Así durante casi 10 años, hasta que llegaron los primeros indicios de desvío del poder –del PSOE- que motivaron la censura de Alonso Puerta, exconcejal del PSOE que había denunciado la corrupción en la tasa de basuras del Ayuntamiento de Madrid, y un muy incómodo debate sobre la permanencia de España en la OTAN. José María Calviño, director de RTVE bajo el gobierno de Felipe González, clausuró el programa definitivamente, aunque luego tuvo una corta vida en Antena3.
En estos días en los que se rememora La Clave a propósito del fallecimiento de Balbín, hay quien ha apuntado la escasa presencia de mujeres en aquellos debates. Son los mismos que, frente a toda lógica de primer orden, insisten en que las mujeres no han ocupado puestos ni cargos de relevancia hasta hoy mismo, si me apuran, cuando han llegado ellos a coger el timón, el BOE, las políticas públicas y a enmendar el «régimen del 78».
Algo de más de cuarenta años después de aquél debate sobre la pena de muerte en noviembre del 77, este escribiente servidor suyo fue invitado a un coloquio sobre «Las nuevas identidades de género y orientaciones sexuales» en un programa que se retransmite en youtube, de nombre, espíritu y formato suficiente e indisimuladamente evocador: La clave cultural. Era el segundo de la serie.

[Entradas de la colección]
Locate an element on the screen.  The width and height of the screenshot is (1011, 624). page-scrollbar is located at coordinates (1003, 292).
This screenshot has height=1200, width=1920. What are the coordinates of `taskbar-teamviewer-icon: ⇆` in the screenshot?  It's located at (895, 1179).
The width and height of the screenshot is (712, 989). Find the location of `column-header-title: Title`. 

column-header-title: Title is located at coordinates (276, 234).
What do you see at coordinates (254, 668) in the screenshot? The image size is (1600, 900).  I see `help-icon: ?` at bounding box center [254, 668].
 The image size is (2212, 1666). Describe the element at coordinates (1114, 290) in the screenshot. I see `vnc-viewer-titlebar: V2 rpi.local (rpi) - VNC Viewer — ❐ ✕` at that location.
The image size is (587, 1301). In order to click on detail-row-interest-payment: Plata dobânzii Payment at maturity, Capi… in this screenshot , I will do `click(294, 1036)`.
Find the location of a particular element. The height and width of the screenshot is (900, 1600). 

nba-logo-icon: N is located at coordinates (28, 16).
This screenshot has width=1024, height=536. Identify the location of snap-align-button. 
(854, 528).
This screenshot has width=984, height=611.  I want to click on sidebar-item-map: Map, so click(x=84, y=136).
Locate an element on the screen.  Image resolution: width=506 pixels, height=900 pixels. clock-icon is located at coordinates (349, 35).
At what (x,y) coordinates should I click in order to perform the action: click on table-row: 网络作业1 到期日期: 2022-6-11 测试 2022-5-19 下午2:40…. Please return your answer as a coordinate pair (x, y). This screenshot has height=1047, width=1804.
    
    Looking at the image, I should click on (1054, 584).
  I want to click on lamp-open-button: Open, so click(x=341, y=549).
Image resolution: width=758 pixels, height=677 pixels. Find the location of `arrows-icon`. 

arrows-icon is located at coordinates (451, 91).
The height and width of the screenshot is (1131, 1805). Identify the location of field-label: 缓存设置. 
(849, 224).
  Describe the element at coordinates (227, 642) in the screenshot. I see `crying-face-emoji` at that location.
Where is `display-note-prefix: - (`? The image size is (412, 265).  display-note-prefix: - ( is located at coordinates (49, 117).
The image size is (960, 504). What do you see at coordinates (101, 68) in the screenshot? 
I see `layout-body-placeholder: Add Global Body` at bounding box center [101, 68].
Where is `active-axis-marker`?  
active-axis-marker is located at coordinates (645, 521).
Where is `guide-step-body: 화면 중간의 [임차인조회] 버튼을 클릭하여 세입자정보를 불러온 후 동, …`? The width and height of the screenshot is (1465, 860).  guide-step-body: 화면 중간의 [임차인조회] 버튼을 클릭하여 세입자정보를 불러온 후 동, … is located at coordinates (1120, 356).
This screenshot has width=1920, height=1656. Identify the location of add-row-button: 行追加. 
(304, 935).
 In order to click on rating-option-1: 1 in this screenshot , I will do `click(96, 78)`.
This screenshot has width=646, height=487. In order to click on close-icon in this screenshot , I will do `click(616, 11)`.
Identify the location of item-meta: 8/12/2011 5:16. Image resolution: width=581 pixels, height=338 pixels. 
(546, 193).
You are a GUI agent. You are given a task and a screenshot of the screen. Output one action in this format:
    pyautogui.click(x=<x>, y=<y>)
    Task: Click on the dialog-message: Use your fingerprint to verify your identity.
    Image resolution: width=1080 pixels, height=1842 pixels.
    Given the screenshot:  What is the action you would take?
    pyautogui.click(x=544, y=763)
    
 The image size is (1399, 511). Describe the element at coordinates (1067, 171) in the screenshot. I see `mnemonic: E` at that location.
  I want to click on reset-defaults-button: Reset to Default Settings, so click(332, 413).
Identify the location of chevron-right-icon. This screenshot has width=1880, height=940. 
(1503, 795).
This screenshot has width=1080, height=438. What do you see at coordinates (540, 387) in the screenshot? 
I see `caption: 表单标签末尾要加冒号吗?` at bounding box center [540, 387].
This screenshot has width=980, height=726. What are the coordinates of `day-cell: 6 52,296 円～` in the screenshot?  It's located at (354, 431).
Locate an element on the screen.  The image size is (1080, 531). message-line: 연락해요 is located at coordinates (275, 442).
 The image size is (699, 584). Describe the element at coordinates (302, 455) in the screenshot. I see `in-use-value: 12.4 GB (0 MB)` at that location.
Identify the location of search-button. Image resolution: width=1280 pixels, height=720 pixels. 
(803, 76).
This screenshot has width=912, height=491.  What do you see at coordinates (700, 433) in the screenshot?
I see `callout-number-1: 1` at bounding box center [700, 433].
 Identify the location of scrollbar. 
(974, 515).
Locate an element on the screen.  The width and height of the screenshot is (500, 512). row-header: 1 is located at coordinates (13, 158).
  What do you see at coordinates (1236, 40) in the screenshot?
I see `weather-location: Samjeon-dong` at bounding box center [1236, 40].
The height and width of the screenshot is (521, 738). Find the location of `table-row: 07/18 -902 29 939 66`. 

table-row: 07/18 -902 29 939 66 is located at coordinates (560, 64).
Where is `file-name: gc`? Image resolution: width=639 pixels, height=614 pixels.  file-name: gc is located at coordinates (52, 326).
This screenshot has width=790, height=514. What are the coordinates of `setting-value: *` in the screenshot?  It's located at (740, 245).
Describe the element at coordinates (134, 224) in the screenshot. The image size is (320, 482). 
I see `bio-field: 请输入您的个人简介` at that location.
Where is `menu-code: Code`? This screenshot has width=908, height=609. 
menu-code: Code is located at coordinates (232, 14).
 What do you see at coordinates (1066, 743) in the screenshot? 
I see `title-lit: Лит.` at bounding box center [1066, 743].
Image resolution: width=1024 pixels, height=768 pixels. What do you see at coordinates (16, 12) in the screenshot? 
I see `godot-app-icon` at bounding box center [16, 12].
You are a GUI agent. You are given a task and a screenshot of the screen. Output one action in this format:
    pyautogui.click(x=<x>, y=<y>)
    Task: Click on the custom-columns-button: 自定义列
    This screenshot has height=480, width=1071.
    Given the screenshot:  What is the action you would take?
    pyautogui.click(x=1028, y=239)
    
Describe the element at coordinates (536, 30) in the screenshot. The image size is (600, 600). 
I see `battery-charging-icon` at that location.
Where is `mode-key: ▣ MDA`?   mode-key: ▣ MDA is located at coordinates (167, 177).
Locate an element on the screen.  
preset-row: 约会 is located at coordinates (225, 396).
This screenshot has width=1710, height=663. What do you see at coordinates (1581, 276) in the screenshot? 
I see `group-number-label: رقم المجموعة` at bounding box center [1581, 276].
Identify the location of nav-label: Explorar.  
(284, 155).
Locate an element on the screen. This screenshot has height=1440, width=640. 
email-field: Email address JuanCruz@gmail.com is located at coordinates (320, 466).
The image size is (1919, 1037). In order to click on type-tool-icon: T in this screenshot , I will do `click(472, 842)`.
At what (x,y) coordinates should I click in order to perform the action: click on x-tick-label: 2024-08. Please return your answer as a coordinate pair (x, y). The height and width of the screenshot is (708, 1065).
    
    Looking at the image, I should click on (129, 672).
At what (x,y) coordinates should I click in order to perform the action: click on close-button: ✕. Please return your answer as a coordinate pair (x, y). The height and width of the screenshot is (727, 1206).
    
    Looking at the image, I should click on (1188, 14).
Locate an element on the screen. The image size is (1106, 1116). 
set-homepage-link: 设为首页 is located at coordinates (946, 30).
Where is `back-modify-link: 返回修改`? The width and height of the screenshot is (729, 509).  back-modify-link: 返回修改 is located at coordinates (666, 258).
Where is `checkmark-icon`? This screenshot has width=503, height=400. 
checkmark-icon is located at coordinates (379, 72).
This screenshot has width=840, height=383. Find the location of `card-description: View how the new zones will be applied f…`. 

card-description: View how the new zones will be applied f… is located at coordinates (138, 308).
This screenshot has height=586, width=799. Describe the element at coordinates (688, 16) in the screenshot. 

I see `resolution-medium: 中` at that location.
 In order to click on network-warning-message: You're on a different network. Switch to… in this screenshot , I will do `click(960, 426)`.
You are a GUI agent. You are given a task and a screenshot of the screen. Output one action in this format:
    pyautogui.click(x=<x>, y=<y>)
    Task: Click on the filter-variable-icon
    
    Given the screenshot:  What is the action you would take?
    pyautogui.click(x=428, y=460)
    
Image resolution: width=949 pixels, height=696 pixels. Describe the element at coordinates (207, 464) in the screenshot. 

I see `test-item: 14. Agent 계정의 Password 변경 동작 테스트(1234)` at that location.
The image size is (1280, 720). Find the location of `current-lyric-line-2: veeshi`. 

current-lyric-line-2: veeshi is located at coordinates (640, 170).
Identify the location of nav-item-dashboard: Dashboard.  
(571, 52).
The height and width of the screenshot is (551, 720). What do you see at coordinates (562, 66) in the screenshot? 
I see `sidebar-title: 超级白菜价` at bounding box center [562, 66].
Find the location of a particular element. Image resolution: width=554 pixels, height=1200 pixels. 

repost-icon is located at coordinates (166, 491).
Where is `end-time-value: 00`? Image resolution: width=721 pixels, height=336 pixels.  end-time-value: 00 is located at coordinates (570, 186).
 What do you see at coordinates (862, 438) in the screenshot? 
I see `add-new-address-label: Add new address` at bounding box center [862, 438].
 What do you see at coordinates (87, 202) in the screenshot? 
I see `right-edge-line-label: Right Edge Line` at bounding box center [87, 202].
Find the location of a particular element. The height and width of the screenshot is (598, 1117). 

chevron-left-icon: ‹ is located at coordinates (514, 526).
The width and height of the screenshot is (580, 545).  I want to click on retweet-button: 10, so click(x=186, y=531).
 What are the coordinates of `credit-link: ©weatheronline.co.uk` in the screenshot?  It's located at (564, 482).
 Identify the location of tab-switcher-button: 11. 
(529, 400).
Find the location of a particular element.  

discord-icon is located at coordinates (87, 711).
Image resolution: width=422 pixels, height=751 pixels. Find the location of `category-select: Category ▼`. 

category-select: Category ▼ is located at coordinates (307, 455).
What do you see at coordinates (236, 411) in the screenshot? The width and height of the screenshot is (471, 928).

**REQUISITOS DEL EJERCICIO**
1. Vuelve a escribir el pasaje del fragmento sobre La Clave que empieza en "Algo de más" y termina en "de la serie.".
2. Según el fragmento sobre La Clave, ¿quién cerró el programa de forma definitiva?
3. Sigue con el fragmento sobre La Clave a partir de su última oración.

**RESULTADOS DE TAREAS**
1.
Algo de más de cuarenta años después de aquél debate sobre la pena de muerte en noviembre del 77, este escribiente servidor suyo fue invitado a un coloquio sobre «Las nuevas identidades de género y orientaciones sexuales» en un programa que se retransmite en youtube, de nombre, espíritu y formato suficiente e indisimuladamente evocador: La clave cultural. Era el segundo de la serie.

2. José María Calviño, director de RTVE bajo el gobierno de Felipe González.

3.
En la inauguración, sobre la pandemia del COVID, al poco tiempo de arrancar la emisión se levantaron y marcharon del coloquio la exministra de Sanidad María Luisa Carcedo y el Doctor Manuel Martínez Selles, presidente del colegio de médicos de Madrid, pues consideraban intolerables las, para ellos, patrañas científicas que otros invitados estaban difundiendo. Yo participé en el segundo de los programas, y, en el momento en el que se discutía sobre la participación de personas trans en las competiciones deportivas, una mujer trans con la que compartía coloquio se levantó y marchó del estudio muy dolida y ofendida por mis consideraciones sobre la realidad del dimorfismo sexual.
No quiero hacer categoría de las anécdotas, ni, parafraseando la manida sentencia, proclamar que cualquier programa de la televisión pasada fue mejor, pero sí recomendar con carácter general que visiten el archivo de RTVE o buceen en youtube y me hagan el favor de falsar mi hipótesis de que en ninguna de Las Claves se levantó nunca nadie antes de que concluyera el debate. Y mira que, por un poner, tuvo que aguantar el obispo de Badajoz ante las acometidas de Gustavo Bueno en un debate sobre «La España católica».
Háganme el favor y así de paso escuchan un rato a un joven, pero ya rutilante, Savater, al insigne científico Juan Oró, a un brillante Rodríguez de Miñón o a una lúcida Pilar Miró – mujeres hubo y bien articuladas– que retó a los invitados a que trazaran con nitidez la frontera entre erotismo y pornografía en un programa de título «Erótica»: los retados eran tanto caballeros erotómanos que se la cogían con papel de fumar cuanto algún pacato alarmado por la profusión de imágenes porno en los quioscos. ¿Les suena?
Ese picoteo «renta», como dicen ahora los de la generación Z.